Bajo estas condiciones, la activación política de la ciudadanía, en general, y del estudiantado universitario, más en particular, prefigura la irrupción en escena de un actor imprevisible contra el que todos los partidos se conjuran por uno u otro motivo. Entre las izquierdas por su temor inconfesable a que se repita un desbordamiento semejante al 15M en un contexto a la defensiva del gobierno de coalición en Madrid (y de previsible minoría socialista en Barcelona). En las derechas, por el riesgo de que su apuesta inicial y explícita a favor del Estado israelí se vuelva en su contra al visibilizar ante la ciudadanía una barbarie que supera cualquier connivencia pasiva de su electorado. Como quiera que sea, las acampadas se están afirmando como un notable ejercicio de autonomía del movimiento frente a la heteronomía partitocrática que el régimen impone por defecto.

Así las cosas, estos días nos encontramos a punto de entrar en una fase crítica para la política de los movimientos luego de una larga serie de ciclos esporádicos, inconexos y a la defensiva que no han podido evitar el declive de la ola de movilizaciones que arrancó con los años diez. Por primera vez en tiempo podrían darse las circunstancias que requiere un punto de inflexión en la tendencia descendente. Si el movimiento de las acampadas alcanza a mutar el repertorio; si logra encontrar acomodo en las redes de solidaridad con Palestina fuera de las universidades y es capaz de realizar al mismo tiempo en la más tediosa labor de sostener la vigilancia sobre el cumplimiento de los compromisos adquiridos con los rectorados, en ese caso podríamos asistir a la aparición de alianzas dentro y fuera de las universidades, siempre al margen de la partitocracia, que podrían conectarse con otras movilizaciones en marcha o por venir.

Puestos a ser optimistas de la voluntad, pero sin dejar de atender a la realidad con el pesimismo de la razón, los primeros indicadores de esta eventual dinámica cíclica y sinérgica de la contienda ya han aparecido en escena. Las confluencias entre las acampadas y los sindicatos de vivienda, las organizaciones antiracistas y otras redes articuladas de los movimientos anuncian una potencia de agregación mayor de lo que en un principio se habría podido intuir. Esta es una variable bien conocida de la dinámica cíclica de la contienda y presagia la eventualidad de un cambio de tendencia.
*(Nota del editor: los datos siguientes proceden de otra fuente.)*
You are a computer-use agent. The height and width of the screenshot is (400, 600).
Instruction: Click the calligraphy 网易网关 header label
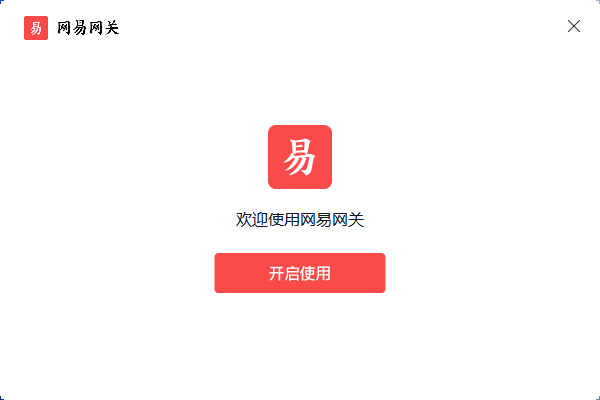(x=88, y=28)
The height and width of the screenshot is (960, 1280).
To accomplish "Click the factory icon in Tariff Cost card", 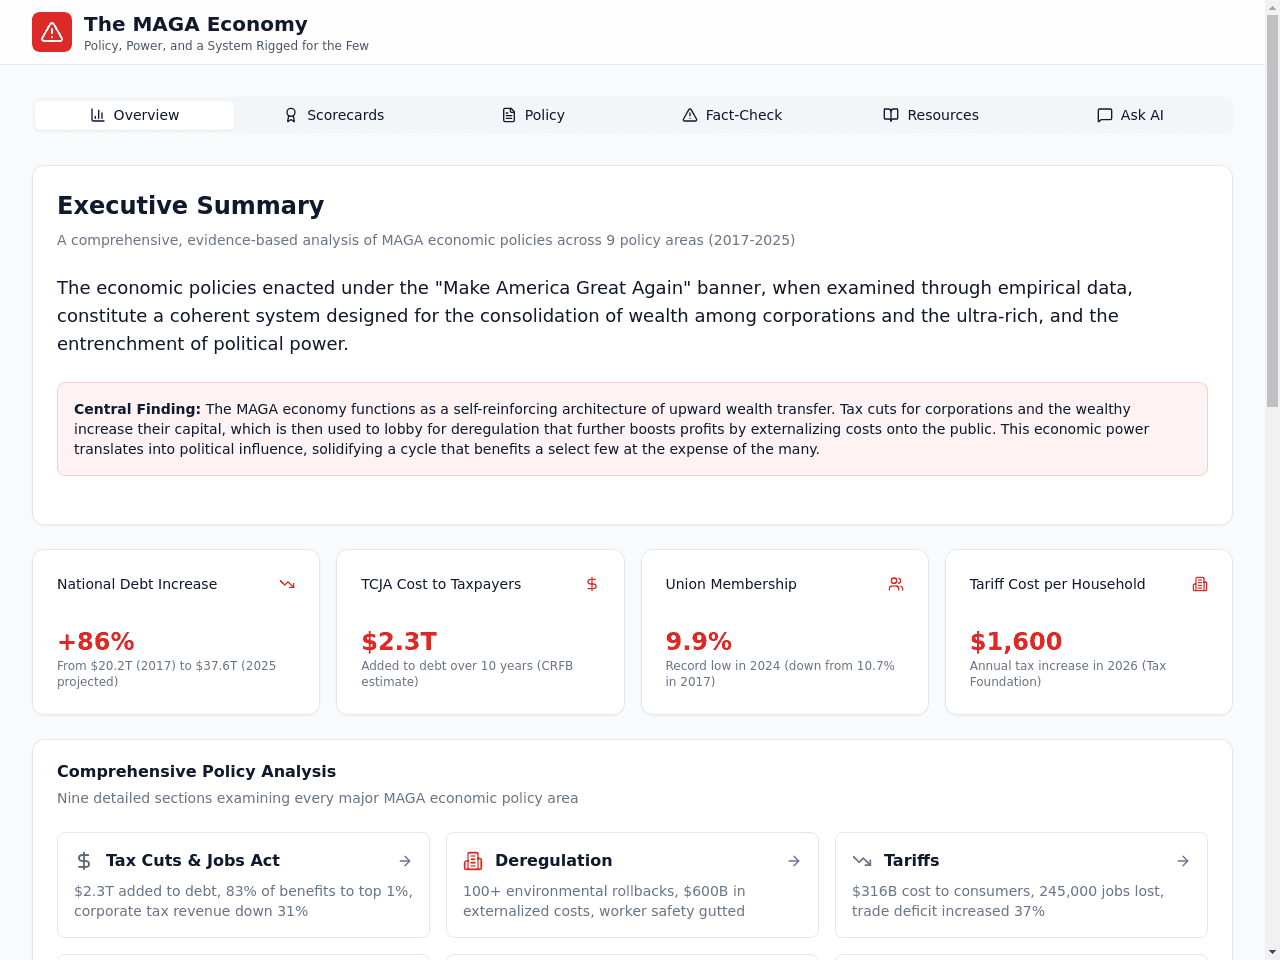I will 1200,584.
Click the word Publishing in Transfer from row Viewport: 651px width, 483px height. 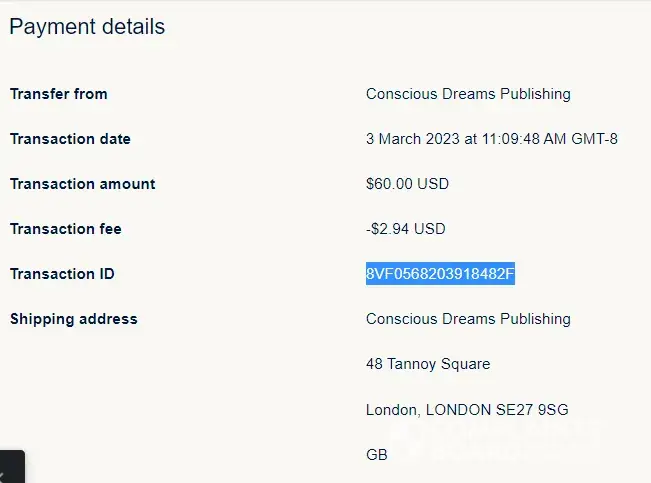pyautogui.click(x=536, y=94)
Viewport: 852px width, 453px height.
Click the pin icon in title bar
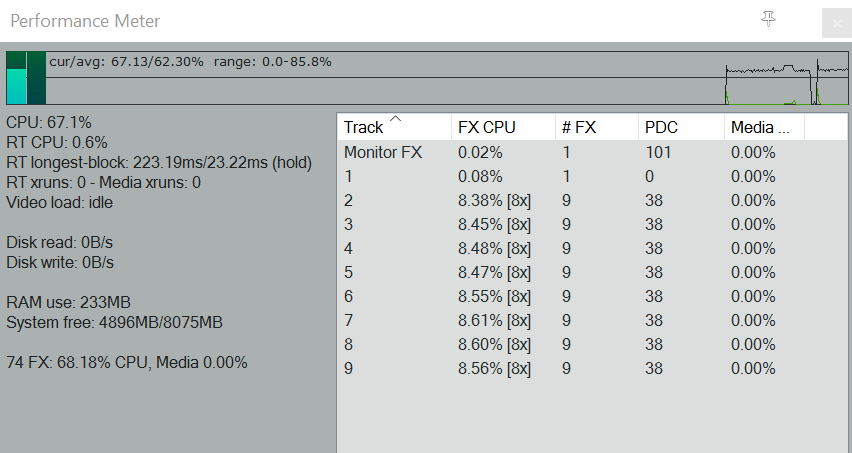click(x=768, y=19)
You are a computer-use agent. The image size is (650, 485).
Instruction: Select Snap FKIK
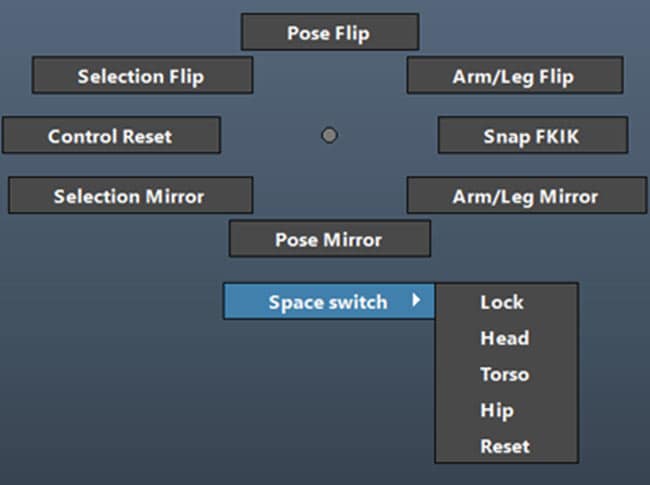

Por descontado, todo está aún por hacer, pero ya ha empezado. Y entre tanto hay también una generación estudiantil que está consiguiendo resignificar la universidad como un espacio de politización. Luego del brutal impacto psíquico del COVID se trata sin duda de una noticia excelente para el futuro de la democratización y la reversión de la tendencia autoritaria en las que el derechismo ha sumido la política de los últimos años. Hora es de dar todo el apoyo y ceder el protagonismo a esta generación para que pueda realizar su experiencia y con ella mostrarnos otros modos de pensar y hacer.